◆ WHAT THE EXERCISE ASKS
Please repeat the data between the line holding "Where should I click to: Click the Redo" and the line holding "pyautogui.click(x=183, y=212)", inclusive, swapping "Facebook" for "Instagram" and changing nothing else.

---*---

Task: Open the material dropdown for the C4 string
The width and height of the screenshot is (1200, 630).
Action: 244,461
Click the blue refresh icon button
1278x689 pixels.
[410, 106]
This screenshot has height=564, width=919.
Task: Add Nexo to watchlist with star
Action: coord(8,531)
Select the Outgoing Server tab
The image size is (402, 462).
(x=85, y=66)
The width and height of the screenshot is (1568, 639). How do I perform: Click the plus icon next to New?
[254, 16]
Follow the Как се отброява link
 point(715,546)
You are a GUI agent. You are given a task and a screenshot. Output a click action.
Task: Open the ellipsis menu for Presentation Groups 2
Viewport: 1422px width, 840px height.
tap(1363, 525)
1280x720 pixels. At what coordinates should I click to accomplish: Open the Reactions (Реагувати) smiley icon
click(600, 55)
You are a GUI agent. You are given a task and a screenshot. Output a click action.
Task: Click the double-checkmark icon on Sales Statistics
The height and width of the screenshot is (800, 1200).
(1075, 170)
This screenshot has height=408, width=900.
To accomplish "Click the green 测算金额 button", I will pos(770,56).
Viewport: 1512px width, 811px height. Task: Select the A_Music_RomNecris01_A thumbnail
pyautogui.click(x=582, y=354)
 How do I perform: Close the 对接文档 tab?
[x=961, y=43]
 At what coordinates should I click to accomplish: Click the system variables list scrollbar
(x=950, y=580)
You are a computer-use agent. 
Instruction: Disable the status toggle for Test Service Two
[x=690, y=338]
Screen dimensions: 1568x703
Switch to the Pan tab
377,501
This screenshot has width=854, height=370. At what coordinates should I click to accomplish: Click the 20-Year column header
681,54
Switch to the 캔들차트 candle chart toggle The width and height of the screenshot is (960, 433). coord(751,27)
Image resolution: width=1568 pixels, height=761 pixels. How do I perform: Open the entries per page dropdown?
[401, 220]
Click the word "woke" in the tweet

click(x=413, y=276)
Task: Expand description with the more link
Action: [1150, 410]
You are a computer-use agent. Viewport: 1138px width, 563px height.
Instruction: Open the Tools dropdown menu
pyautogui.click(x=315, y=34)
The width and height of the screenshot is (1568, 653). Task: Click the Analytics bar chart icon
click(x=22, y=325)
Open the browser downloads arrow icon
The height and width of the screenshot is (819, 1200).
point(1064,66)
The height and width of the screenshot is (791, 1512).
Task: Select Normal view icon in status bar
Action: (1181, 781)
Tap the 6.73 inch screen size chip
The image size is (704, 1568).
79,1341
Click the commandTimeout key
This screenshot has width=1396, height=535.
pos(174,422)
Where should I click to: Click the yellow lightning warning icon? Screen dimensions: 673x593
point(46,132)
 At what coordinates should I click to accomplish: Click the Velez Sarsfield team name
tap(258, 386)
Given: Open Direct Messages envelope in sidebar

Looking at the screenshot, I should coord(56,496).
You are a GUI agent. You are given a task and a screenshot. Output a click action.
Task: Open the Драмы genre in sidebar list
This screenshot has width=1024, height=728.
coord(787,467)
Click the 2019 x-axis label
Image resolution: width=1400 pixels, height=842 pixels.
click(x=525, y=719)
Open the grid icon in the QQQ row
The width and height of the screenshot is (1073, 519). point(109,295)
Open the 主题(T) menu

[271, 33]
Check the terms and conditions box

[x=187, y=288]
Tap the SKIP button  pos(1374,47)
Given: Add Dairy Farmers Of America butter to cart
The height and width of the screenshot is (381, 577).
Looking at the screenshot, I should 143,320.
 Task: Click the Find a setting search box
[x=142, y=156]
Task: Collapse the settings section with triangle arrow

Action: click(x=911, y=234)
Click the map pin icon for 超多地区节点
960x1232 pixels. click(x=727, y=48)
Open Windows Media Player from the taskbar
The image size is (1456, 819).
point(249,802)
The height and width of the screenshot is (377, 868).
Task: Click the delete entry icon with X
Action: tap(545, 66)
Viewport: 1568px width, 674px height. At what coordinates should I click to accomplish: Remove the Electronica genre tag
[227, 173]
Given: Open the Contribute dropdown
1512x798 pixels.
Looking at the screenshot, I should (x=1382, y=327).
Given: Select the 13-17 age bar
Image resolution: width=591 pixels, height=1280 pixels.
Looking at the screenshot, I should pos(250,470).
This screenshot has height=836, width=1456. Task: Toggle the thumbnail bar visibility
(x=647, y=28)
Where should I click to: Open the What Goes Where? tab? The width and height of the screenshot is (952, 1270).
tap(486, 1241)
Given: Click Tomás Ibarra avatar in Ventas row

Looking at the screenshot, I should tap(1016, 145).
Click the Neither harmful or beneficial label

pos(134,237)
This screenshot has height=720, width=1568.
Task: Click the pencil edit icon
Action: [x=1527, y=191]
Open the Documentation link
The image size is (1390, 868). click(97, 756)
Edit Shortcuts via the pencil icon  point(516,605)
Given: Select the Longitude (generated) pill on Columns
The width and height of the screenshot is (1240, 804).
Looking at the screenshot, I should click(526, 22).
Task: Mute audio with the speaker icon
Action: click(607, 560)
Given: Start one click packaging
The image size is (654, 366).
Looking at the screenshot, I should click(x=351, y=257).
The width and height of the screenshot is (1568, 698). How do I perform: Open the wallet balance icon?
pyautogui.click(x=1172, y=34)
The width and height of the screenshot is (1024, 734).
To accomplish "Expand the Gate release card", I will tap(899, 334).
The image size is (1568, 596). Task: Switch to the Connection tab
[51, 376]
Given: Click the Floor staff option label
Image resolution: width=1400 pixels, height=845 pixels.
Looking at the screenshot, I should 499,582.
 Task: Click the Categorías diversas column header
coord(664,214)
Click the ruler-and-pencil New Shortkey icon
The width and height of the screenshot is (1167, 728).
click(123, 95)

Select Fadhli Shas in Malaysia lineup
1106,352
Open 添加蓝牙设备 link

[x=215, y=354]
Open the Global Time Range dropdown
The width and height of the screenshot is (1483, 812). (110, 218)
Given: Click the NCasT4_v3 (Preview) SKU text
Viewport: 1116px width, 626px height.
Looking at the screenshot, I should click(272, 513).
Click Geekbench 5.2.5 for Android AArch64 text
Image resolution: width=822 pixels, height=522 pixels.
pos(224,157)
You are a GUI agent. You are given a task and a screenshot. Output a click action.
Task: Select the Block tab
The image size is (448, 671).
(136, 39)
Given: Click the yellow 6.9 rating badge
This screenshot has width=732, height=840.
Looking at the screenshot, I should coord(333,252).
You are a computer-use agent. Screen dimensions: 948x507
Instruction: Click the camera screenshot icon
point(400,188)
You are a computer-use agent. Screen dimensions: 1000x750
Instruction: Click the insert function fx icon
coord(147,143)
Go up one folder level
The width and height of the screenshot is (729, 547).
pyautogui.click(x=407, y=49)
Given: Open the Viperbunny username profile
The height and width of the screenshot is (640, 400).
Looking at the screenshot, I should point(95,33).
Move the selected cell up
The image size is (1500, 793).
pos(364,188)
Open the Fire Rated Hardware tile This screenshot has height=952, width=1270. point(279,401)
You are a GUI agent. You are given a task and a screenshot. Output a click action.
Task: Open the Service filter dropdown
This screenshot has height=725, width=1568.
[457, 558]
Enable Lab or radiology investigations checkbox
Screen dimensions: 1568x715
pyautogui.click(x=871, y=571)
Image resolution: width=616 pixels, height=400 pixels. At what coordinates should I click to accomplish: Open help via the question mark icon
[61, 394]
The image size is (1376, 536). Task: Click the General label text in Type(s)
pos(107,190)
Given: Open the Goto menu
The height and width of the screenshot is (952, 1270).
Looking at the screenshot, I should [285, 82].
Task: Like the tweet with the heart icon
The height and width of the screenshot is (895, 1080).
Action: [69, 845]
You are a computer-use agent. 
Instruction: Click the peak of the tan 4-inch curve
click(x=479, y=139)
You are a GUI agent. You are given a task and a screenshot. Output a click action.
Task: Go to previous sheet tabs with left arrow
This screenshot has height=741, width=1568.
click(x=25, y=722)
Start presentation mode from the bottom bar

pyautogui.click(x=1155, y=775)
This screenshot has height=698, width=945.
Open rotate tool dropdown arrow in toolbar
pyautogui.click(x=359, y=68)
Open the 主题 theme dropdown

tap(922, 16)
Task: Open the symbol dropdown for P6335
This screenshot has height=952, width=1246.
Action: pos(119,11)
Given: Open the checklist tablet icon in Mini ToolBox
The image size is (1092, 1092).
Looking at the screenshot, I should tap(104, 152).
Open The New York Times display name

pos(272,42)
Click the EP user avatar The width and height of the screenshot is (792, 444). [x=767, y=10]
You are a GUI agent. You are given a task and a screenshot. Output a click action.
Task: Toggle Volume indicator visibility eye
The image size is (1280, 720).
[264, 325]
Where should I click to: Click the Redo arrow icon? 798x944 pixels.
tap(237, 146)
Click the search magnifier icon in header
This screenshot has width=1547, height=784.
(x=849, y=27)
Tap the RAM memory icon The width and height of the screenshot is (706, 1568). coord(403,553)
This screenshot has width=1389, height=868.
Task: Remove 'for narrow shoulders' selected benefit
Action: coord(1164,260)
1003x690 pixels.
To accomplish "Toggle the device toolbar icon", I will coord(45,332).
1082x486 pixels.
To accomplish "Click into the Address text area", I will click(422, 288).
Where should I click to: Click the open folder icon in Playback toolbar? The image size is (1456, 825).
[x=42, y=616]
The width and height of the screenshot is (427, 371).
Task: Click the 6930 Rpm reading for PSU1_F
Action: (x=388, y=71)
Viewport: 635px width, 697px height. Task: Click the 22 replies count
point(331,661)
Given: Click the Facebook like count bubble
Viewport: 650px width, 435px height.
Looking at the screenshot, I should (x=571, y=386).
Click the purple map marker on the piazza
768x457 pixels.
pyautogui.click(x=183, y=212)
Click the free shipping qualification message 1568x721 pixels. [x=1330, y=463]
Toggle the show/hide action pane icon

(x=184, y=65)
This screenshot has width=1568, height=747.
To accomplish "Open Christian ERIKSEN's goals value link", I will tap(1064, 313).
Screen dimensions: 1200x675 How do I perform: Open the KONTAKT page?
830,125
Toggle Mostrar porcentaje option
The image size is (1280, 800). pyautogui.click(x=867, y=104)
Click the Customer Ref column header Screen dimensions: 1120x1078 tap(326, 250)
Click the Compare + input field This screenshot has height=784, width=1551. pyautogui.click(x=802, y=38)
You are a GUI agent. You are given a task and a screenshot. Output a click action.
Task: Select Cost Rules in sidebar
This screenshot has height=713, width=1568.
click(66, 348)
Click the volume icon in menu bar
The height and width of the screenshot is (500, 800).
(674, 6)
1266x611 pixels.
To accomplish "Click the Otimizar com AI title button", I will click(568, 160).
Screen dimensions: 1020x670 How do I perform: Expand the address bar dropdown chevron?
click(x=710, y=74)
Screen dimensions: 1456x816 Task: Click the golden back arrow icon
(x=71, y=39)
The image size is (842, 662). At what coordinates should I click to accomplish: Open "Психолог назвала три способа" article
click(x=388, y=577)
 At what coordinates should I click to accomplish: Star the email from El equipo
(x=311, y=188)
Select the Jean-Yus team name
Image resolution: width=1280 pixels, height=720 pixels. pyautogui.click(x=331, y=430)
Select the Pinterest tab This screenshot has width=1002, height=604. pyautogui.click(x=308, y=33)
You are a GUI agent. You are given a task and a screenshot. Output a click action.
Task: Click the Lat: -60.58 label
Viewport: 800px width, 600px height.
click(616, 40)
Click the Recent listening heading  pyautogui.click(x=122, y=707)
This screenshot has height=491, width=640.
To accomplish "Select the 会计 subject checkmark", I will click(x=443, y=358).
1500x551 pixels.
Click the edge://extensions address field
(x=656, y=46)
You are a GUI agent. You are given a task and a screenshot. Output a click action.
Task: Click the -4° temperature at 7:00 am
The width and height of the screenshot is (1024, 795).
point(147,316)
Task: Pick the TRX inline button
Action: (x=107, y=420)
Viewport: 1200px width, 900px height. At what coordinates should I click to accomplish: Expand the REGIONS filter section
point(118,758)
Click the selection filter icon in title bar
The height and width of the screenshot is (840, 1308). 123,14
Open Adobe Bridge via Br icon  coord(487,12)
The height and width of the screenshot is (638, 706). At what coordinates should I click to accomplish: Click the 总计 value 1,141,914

---*---

◆ SOLUTION BELOW
Where should I click to: Click the Redo arrow icon? 798x944 pixels.
tap(237, 146)
Click the search magnifier icon in header
This screenshot has width=1547, height=784.
(x=849, y=27)
Tap the RAM memory icon The width and height of the screenshot is (706, 1568). coord(403,553)
This screenshot has width=1389, height=868.
Task: Remove 'for narrow shoulders' selected benefit
Action: coord(1164,260)
1003x690 pixels.
To accomplish "Toggle the device toolbar icon", I will coord(45,332).
1082x486 pixels.
To accomplish "Click into the Address text area", I will click(422, 288).
Where should I click to: Click the open folder icon in Playback toolbar? The image size is (1456, 825).
[x=42, y=616]
The width and height of the screenshot is (427, 371).
Task: Click the 6930 Rpm reading for PSU1_F
Action: (x=388, y=71)
Viewport: 635px width, 697px height. Task: Click the 22 replies count
point(331,661)
Given: Click the Instagram like count bubble
Viewport: 650px width, 435px height.
Looking at the screenshot, I should (x=571, y=386).
Click the purple map marker on the piazza
768x457 pixels.
pyautogui.click(x=183, y=212)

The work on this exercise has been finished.